Functional continuity with respect to strong $W^{1,p}$-convergence

Question

Suppose $p\in [1,\infty), f\in C([a,b],\Bbb R^m,\Bbb R^m)$ such that $f$ satisfies the following growth bound: There exist $C_1,C_2 <\infty$ such that $|f(x,y,z)|\leq C_1|z|^p+C_2$ for all $x,y$.

Then, the functional $F(u)=\int f(x,u,Du)dx$ ist continous w.r.t. to the strong $W^{1,p}$-topology, i.e. $u_k \rightarrow u \implies F(u_k)\rightarrow F(u)$.

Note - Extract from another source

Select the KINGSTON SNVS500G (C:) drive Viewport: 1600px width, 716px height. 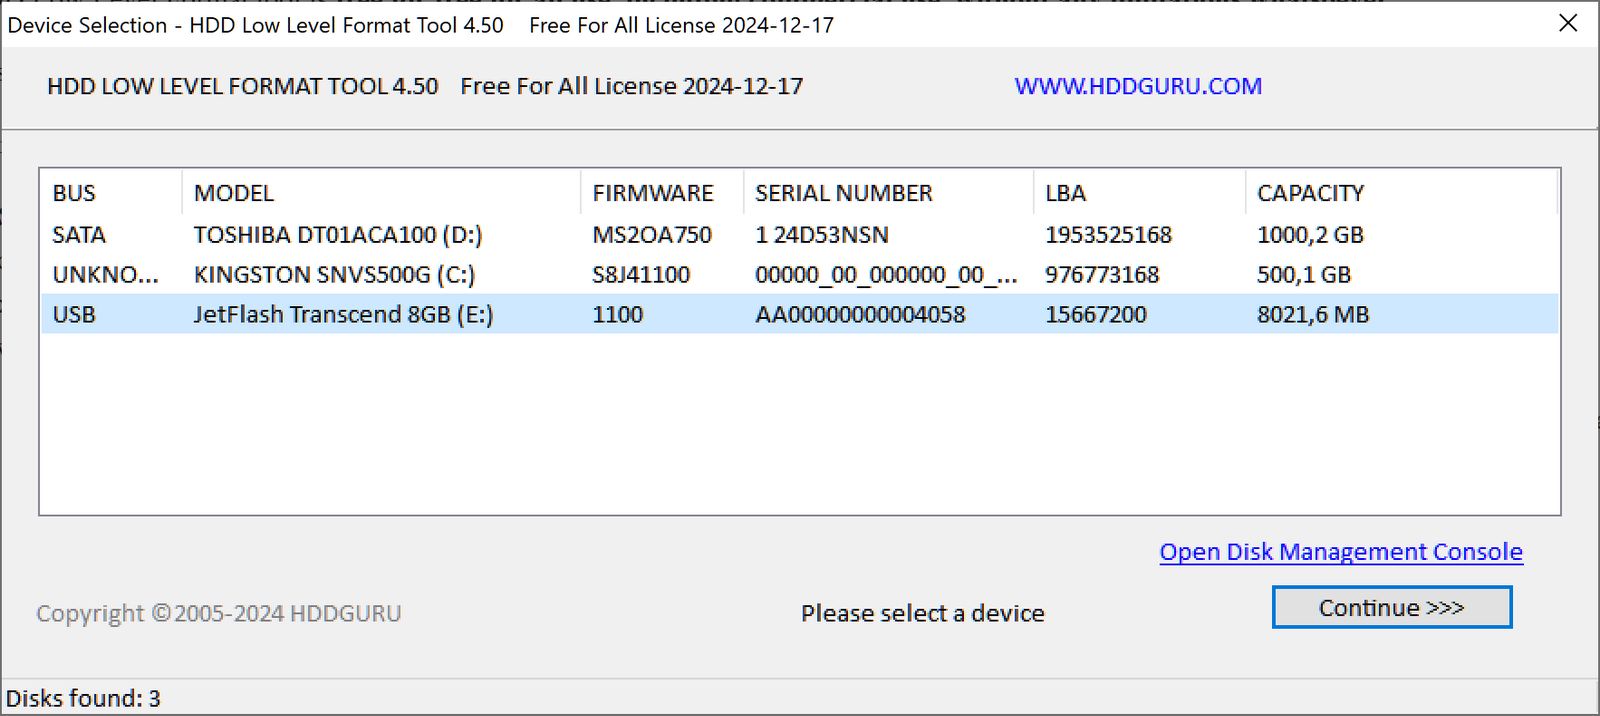click(334, 275)
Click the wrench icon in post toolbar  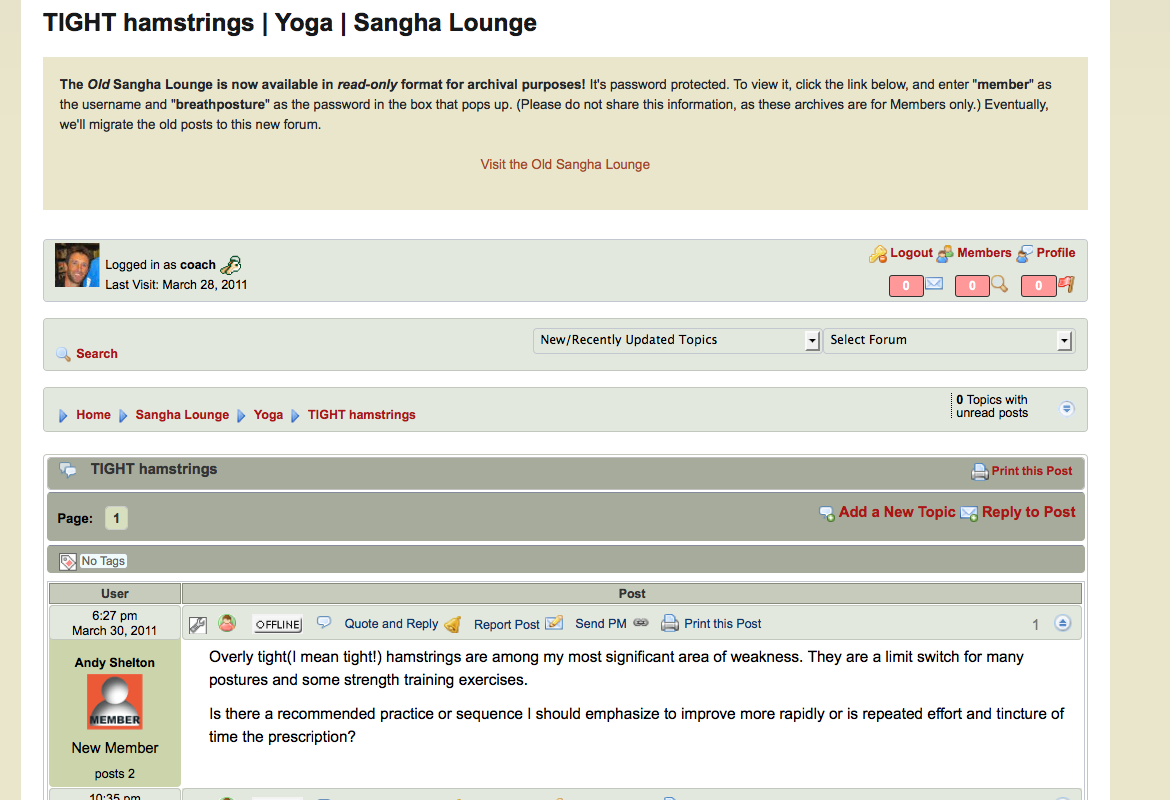(x=198, y=624)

I know we can extract a pointwise convergent subsequence and then we can apply Egorov's theorem an a big set $E_\varepsilon \subset \Omega$ with $|\Omega \setminus E_\varepsilon| < \varepsilon$ to receive uniform convergence on that set, so we can shift taking Limits within the integral on that set. However I do not get how to use the growth bound to get to convergence on the "bad" complement too?

Answer 1

You are missing one important thing when extracting the pointwise converging subsequence: in addition you get a dominating function, that can be used to apply dominated convergence. The full theorem is:

Let $(x_n)$ converge to $x$ in $L^p$, $p<\infty$. Then there is a subsequence $(x_{n_k})$ and a dominating function $g\in L^p$ such that $x_{n_k} \to x$ and $|x_{n_k}|\le g$ almost everywhere.

This is Theorem 4.9 in Brezis: Functional analysis, Sobolev spaces, PDEs.

The claim is proven as part of the standard proof of completeness of $L^p$-spaces, but most authors do not mention the existence of the dominating function in the statement of the theorem, although the dominating function is constructed explicitly in the proof.

While Egorov theorem is very nice, most of the time the above result plus dominated convergence is sufficient.